In envisioning major historical events through the lens of ecology, Amrith brings to light matters less familiar to nonspecialists. In World War I, the German release of chlorine gas at the Battle of Ypres in April 1915 was a turning point in human history: the first battlefield effort to destroy enemy soldiers by turning their environment against them. In World War II, governments used food as a weapon. Mass starvation played a part in the Nazis’ genocidal plan, and Winston Churchill, who despised Gandhi and looked down on the people of India, helped trigger a famine in Bengal.
Throughout this recasting of history, Amrith highlights culture—the arts and the artists who envisioned the connection between humans and Earth. For example, in Akira Kurosawa’s 1952 film Ikiru, a conventional and conformist man, finding that he is terminally ill, spends his remaining days working to create a green space in his neighborhood. Also enlightening are figures profiled (beyond the well-known Hannah Arendt and Rachel Carson) who worked for human rights or environmental restoration. For example, the Brazilian labor activist and environmentalist Chico Mendes stood against powerful ranching interests that were encroaching on the Amazon forest and abusing workers. Ranchers had him murdered in 1988, along with some 90 others that same year, but not before he had become a charismatic and influential environmental leader.
For readers whose comprehension of world history has been shaped primarily by American perspectives, Amrith’s global reach will be eye opening. But he covers so much ground that The Burning Earth can feel like a whirlwind tour, going from one thing to another to another. For instance, the chapter on worldwide postwar development of infrastructure like dams, roads, and oil wells, titled “Freedom’s Promise,” begins in San Francisco at the 1945 inaugural conference of the United Nations. It proceeds to Indonesia, Vietnam, India, and Mexico, then to Egypt and the High Dam at Aswan. It continues to the Caterpillar company in Illinois and its Earth-morphing, earth-moving equipment, then to Singapore (where Amrith grew up), Brazil and its oil production, Iran and its oil production, China and Mao’s environmentally devastating “Great Leap Forward,” back to the United States and the 52 million cars on our roads by 1955, then to East Germany and its enthusiasm for the “petrochemical adornments of modern life.” Climatologists call this post-1945 era “the great acceleration,” and it’s easy to see why. There’s a lot to take in.
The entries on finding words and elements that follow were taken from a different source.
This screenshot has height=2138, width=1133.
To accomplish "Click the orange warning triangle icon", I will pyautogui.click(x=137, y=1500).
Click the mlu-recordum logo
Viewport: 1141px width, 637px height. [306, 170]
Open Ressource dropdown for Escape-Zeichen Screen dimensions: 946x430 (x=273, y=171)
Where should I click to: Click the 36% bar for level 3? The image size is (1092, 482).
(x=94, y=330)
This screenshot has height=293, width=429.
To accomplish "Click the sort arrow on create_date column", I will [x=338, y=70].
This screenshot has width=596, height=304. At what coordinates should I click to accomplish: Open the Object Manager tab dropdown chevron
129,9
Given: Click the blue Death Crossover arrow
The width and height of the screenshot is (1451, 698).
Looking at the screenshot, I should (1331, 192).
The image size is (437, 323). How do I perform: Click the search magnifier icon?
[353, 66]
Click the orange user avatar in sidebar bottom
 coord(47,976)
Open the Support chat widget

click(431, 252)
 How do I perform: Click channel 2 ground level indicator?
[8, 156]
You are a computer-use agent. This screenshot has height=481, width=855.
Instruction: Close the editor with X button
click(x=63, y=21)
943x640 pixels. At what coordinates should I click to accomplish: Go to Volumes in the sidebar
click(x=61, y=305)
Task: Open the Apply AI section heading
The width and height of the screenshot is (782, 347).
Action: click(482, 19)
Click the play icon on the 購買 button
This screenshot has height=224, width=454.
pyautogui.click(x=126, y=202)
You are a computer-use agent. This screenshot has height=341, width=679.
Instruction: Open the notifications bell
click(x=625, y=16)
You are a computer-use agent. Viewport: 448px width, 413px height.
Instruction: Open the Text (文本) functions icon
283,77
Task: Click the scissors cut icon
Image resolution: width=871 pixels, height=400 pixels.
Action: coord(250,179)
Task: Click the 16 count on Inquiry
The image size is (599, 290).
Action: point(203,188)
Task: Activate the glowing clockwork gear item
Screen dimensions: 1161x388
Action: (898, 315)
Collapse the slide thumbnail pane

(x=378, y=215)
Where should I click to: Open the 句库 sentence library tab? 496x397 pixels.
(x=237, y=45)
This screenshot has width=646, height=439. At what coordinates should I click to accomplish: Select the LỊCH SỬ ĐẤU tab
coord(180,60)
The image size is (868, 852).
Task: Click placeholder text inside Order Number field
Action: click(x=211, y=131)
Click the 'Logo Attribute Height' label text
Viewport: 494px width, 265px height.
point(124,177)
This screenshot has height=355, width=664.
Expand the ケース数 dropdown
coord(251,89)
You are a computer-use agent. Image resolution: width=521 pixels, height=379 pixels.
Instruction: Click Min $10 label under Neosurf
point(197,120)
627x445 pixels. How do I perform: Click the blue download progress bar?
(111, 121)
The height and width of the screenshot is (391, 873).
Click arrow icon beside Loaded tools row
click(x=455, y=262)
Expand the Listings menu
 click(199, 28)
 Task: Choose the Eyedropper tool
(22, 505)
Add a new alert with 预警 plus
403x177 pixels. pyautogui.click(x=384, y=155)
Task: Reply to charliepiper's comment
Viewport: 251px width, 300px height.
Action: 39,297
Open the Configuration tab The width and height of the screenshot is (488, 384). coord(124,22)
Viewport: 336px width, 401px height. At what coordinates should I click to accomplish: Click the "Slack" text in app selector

Among the more recent developments that Amrith covers are the Green Revolution (high-yielding crops), its benefits (more food for more people), and its downsides (egregious use of fossil fuel and pesticides, the wrecked livelihoods of small farmers). He addresses the destruction of rainforest to produce beef (Brazil), palm oil (Indonesia), and wealth (for elites). He highlights the ecological catastrophe wrought by the oil industry in Nigeria and the resistance movement led, in part, by activist and writer Ken Saro-Wiwa. He recounts the long-running disinformation campaign undertaken by Exxon and Mobil to convince the public, wrongly, that the science on climate change was not conclusive.
Is there reason to hope? Hope arrives, Amrith writes, with the increasing feasibility of alternative forms of energy. What about overpopulation? Perhaps, as Indira Gandhi contended at the first United Nations Conference on the Human Environment in 1972, the problem is not population but maldistribution of resources such as food. Whatever the case, hope arrives as millions of people become aware that saving the planet, combined with social justice, is how we will save ourselves. Against which are aligned powerful interests that value profit over ecological restoration. Against which is our own drive to consume. There’s hope, yes, but points of no return are fast approaching. There’s hope, if only a sliver. The struggle continues. This book is part of it.